SUPPLIED RECORDS:

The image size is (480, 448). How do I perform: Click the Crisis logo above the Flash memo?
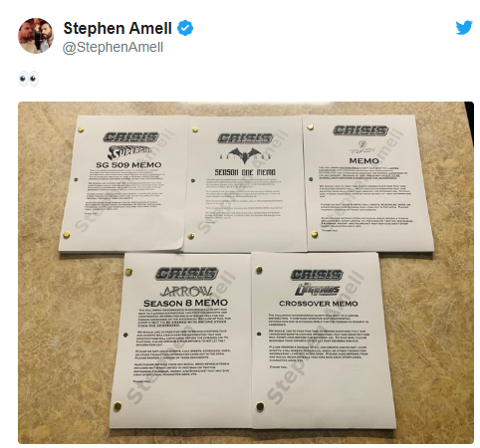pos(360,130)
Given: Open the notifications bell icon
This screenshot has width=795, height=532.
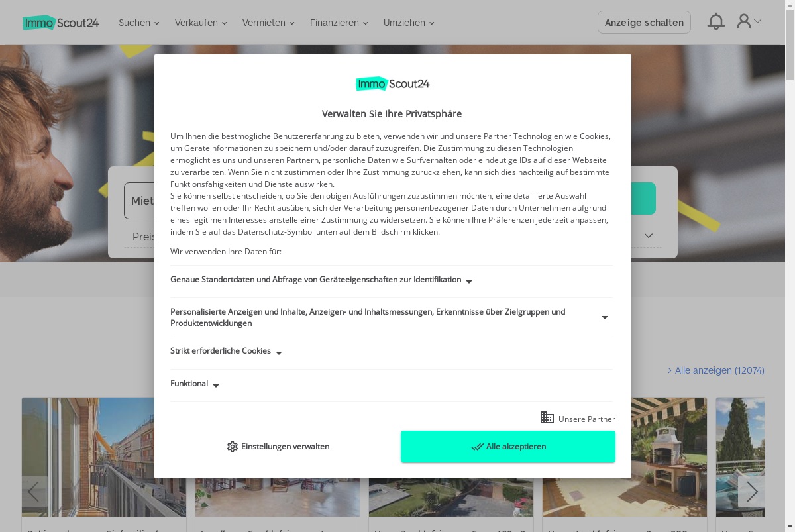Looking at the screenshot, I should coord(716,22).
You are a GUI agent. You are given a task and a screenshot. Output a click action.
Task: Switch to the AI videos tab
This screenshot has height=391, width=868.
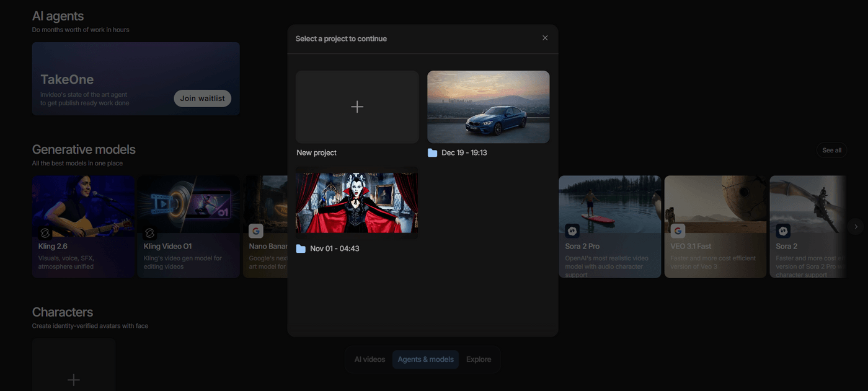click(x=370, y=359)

...

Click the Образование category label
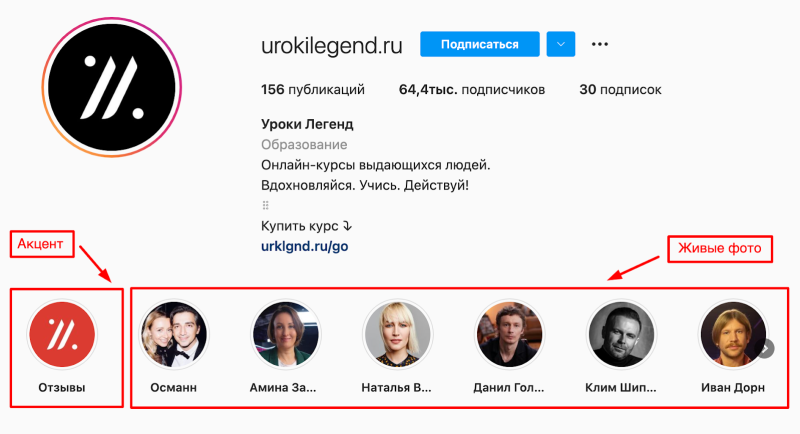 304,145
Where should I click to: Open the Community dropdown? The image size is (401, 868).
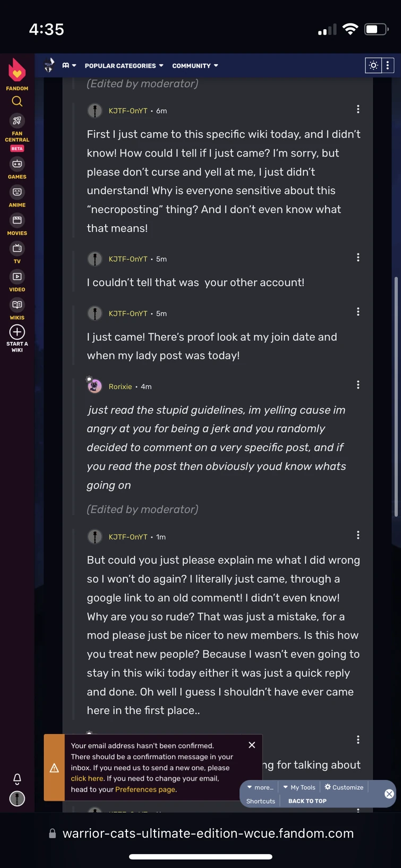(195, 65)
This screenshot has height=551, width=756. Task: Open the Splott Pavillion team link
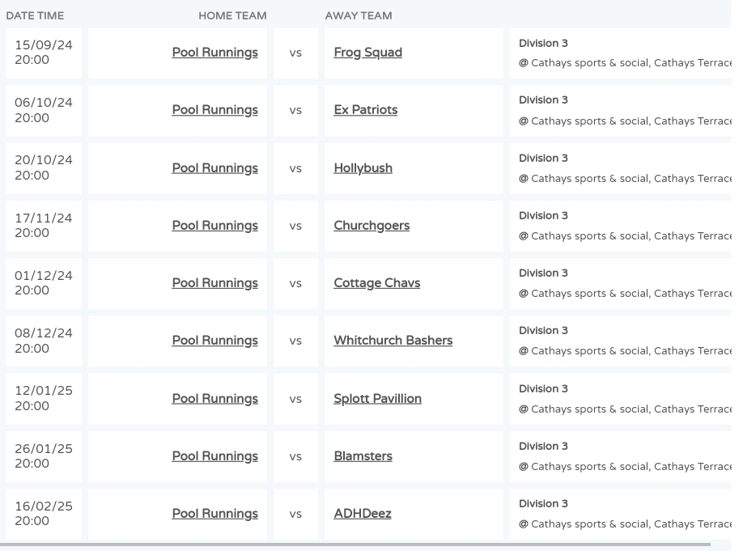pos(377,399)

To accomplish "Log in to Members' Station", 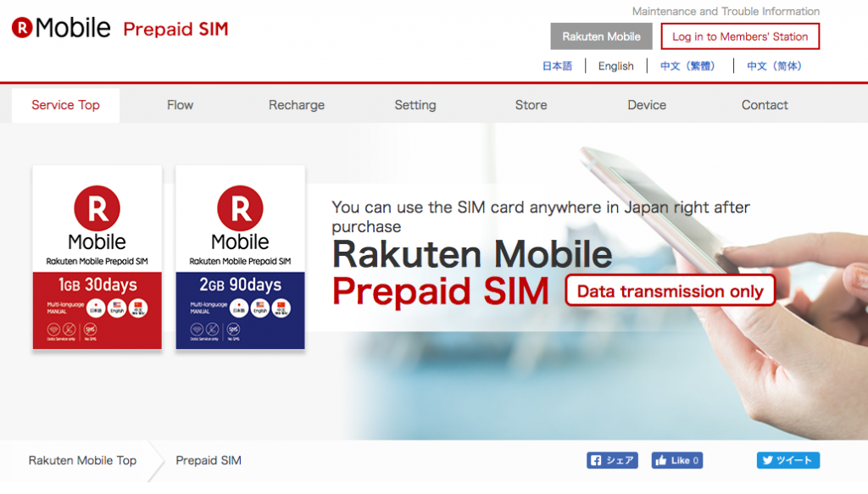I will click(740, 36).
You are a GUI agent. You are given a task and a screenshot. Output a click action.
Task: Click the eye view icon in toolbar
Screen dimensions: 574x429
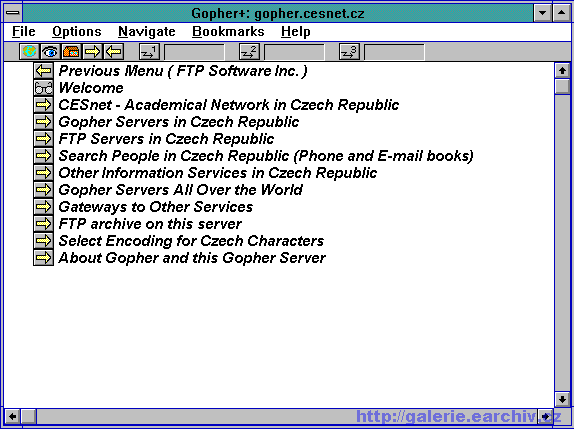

---

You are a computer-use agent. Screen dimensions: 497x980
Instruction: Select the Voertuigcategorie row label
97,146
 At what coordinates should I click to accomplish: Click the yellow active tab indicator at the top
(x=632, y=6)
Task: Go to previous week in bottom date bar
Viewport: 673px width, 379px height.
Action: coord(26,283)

EXERCISE DIRECTIONS: The lines holding the string "icon" in the listing above are what you should copy out.

EXERCISE RESPONSE:
Given: Open the notifications bell icon
Task: Click the eye view icon in toolbar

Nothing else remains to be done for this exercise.